Australia Blocks Free AI Text and Data Mining, Weighs Paid Licensing to Protect Creators

Australia will reassess copyright rules for AI training, rejecting a free TDM carve-out. Expect paid licensing, tougher enforcement, and new terms and data-governance demands.

Categorized in: AI News Legal
Published on: Oct 27, 2025
Australia Blocks Free AI Text and Data Mining, Weighs Paid Licensing to Protect Creators

Australia to review copyright law for AI training: what legal teams need to know

Australia will convene a two-day meeting beginning Monday to reassess copyright settings in light of AI training practices. Officials have already ruled out a free text-and-data-mining (TDM) exception, signaling a shift toward paid access and stronger enforcement.

The Attorney-General's Department said the session will be led by the Copyright and AI Reference Group, bringing in voices from tech and the creative sectors. The goal: protect creators while keeping room for innovation.

What's on the table

  • No TDM exception for AI training. AI developers won't get free use of protected works.
  • Exploring a licensing pathway under the Copyright Act so model training triggers payment to rightsholders.
  • Lowering cost and friction of enforcement to help creators act against unlicensed use.
  • No relaxation of existing copyright rules. As stated, the plan is to balance incentives for creators and developers, not weaken protection.

Why this matters for in-house and outside counsel

  • Anticipate licensing negotiations: model training, dataset ingestion, embeddings, and derivative use will need explicit terms and audit rights.
  • Data governance: advise AI clients to inventory training sources, document provenance, and segregate high-risk content.
  • Enforcement posture: expect faster, cheaper remedies; prepare claim templates, evidence capture workflows, and API-level monitoring.
  • Territoriality: clarify whether Australian-sourced data triggers obligations for offshore training runs and cross-border data flows.
  • Contracts: update supplier and research agreements to cover TDM, caching, model outputs, indemnities, and sunset/retention duties.

The fault lines

Creators say current law didn't anticipate model training on massive, often protected datasets-and they want compensation baked in. Tech stakeholders warn that overly tight rules will slow progress and put Australia behind peers.

"AI systems rely on large volumes of data, much of which is created by human effort and creativity," said Michelle Rowland. She added that the tech and creative industries need a compromise that works for both sides.

How Australia's stance compares

Countries like Japan and Singapore allow limited TDM exceptions. Australia's decision to withhold a broad exception moves it closer to a paid-use framework.

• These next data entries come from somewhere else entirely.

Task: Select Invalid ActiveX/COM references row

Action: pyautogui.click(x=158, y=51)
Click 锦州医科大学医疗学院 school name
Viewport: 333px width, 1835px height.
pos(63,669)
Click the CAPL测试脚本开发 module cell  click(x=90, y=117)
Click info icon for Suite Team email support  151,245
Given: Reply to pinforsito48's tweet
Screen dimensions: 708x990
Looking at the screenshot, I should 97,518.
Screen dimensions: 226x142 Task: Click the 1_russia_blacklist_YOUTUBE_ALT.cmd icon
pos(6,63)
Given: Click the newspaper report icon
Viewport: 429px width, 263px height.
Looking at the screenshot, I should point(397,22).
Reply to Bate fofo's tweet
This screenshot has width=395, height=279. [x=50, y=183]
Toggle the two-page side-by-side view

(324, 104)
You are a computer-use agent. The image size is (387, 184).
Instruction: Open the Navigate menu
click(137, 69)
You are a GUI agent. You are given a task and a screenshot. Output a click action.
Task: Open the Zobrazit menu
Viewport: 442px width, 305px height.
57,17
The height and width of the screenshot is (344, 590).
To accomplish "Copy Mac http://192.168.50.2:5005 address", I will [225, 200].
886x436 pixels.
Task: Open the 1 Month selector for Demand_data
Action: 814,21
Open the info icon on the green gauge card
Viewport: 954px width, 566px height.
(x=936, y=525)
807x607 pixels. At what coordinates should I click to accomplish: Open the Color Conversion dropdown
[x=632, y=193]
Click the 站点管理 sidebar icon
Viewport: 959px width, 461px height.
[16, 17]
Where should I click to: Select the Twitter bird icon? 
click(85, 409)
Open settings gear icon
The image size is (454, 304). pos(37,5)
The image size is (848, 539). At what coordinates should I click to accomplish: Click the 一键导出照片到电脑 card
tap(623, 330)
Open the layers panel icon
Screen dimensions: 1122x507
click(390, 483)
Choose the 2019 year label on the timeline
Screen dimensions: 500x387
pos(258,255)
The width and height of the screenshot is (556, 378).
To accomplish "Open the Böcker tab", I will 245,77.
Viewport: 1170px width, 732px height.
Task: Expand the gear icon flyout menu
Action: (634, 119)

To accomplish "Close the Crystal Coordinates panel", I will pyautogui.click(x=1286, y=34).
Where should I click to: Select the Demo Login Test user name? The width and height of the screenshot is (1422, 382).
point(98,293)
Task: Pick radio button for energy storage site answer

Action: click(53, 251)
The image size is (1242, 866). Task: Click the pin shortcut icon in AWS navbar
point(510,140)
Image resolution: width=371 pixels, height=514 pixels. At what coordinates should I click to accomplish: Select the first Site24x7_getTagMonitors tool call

If a licensing mechanism lands, expect standardized rates, collective management discussions, and compliance audits to follow.

For context on current policy settings, see the Attorney-General's Department overview of copyright policy here.

Action items before the meeting wraps

  • Rightsholders: compile registries of works, confirm ownership chains, and flag high-value catalogs for priority licensing.
  • AI developers: pause unlicensed ingestion of protected corpora; document consent, licenses, and opt-outs for existing datasets.
  • Both sides: draft model clauses for training rights, data lineage, output restrictions, and compliance audits.
  • Prepare submissions: be ready to engage the Reference Group with pragmatic proposals on rates, safe harbors, and dispute resolution.

What to watch next

  • Whether the Copyright Act will expressly recognize training-use licenses and collective administration.
  • Procedural reforms that cut costs for takedowns, discovery, and injunctions against unlicensed use.
  • Any carve-outs for research or public-interest uses-and how "publicly available" will be treated.